Imperial Bank had been nationalised in 1955, making it the State Bank of India (SBI). SBI subsidiaries (associates) were nationalised in 1959.
When expressed by the then prime minister Indira Gandhi, the government of India issued an ordinance ‘Banking Companies (Acquisition and Transfer of Undertakings) Ordinance, 1969’ and nationalised the 14 largest commercial banks (with deposits over 50 cr.) w.e.f 19 July 1969 under which Banks had to reserve as much as 40 percent of credit to the priority sectors (agriculture and small and medium industries). These 14 banks controlled 70 percent of the country’s deposit namely:
- Allahabad Bank
- Bank of Baroda
- Bank of India
- Bank of Maharashtra
- Canara Bank
- Central Bank of India
- Dena Bank
- Indian Bank
- Indian Overseas Bank
- Punjab National Bank
- Syndicate Bank
- UCO Bank
- Union Bank of India
- United Bank of India
A second phase of nationalisation took place in 1980 when 6 more commercial banks (with deposits over 200 cr.) were nationalised namely:
- Andhra Bank
- Corporation Bank
- New Bank of India
- Oriental Bank of Commerce
- Punjab & Sindh Bank
- Vijaya Bank
On the recommendation of M.Narsimhan committee, RRBs (Regional Rural Banks) were formed on Oct 2, 1975. The objective behind the formation of RRBs was to serve large unserved population of rural areas and promoting financial inclusion. With a view to meet the specific requirement from the different sector (i.e. agriculture, housing, foreign trade, industry) some apex level banking institutions were also setup like
→ NABARD (est. 1982)
→ EXIM (est. 1982)
→ NHB (est. 1988)
→ SIDBI (est. 1990)
Banking during Post-liberalization period (1991 till date)

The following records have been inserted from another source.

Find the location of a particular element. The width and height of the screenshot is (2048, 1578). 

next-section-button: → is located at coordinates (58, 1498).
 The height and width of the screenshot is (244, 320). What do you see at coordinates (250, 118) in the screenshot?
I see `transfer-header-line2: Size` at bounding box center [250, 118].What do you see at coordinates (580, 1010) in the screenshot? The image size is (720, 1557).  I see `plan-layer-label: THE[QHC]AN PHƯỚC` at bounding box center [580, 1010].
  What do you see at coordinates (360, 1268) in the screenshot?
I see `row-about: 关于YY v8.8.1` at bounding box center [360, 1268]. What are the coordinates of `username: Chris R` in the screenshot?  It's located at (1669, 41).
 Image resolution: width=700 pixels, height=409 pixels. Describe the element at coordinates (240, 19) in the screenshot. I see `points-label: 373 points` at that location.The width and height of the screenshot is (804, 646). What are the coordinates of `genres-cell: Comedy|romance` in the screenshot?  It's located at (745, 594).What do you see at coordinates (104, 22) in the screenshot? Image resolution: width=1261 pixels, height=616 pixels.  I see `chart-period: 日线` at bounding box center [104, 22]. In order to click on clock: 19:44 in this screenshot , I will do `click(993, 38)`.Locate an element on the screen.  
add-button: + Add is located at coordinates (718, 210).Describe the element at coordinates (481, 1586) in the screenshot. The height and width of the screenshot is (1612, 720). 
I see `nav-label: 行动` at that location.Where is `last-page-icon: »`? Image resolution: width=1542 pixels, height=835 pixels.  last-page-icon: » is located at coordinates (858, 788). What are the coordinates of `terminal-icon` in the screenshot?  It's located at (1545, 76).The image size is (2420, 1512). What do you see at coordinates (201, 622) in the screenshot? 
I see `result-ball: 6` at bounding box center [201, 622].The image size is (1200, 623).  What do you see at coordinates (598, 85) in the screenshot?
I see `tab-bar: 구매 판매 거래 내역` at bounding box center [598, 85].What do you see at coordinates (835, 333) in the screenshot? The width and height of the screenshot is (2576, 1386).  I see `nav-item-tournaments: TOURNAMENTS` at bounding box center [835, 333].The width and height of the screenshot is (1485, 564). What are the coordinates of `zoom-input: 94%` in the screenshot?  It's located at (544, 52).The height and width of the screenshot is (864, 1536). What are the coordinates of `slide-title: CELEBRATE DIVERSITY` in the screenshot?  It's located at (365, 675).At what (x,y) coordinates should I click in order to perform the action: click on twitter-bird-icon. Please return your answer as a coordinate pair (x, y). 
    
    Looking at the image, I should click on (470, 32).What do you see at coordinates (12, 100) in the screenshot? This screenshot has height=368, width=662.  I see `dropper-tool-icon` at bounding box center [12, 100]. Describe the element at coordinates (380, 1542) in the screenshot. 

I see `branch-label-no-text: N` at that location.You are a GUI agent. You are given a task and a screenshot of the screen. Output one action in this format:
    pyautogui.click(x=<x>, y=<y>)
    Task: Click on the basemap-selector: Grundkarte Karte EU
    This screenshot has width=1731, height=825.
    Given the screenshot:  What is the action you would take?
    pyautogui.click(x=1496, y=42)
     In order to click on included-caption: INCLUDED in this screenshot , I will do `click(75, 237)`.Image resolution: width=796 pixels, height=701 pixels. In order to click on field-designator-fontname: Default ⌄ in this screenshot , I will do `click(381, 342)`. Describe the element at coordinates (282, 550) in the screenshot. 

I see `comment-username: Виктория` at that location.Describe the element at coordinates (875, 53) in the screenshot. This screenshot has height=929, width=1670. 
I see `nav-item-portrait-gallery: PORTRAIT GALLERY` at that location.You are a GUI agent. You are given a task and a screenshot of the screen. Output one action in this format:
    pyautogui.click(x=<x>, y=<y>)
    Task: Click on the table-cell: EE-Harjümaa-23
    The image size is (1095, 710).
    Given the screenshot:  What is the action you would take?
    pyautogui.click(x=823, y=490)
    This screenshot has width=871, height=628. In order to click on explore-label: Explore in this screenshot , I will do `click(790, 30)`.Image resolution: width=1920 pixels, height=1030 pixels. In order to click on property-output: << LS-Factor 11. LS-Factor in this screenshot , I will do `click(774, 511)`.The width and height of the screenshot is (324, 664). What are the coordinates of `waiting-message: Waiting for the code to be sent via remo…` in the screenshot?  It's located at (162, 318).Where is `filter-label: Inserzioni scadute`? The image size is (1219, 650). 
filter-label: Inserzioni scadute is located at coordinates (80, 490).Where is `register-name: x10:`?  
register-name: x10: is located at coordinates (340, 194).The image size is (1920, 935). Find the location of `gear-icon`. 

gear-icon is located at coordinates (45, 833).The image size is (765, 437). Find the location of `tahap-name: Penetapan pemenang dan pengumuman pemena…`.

In 1991, the Narsimhan committee gave its recommendation i.e. to allow the entry of private sector players into the banking system. Following this RBI gave license to 10 private entities, of which 6 are survived, which are- ICICI, HDFC, Axis Bank, IDBI, Indus, DCB. In 1998, the Narsimhan committee again recommended entry of more private players. As a result RBI gave license to
→ Kotak Mahindra Bank (2003)
→ Yes Bank (2004)
In 2013-14, 3rd round of bank licensing took place. And in 2014 IDFC bank and Bandhan Bank emerged. In order to further financial inclusion, RBI also proposed to set up 2 kind of banks i.e. Payment Banks and Small Banks.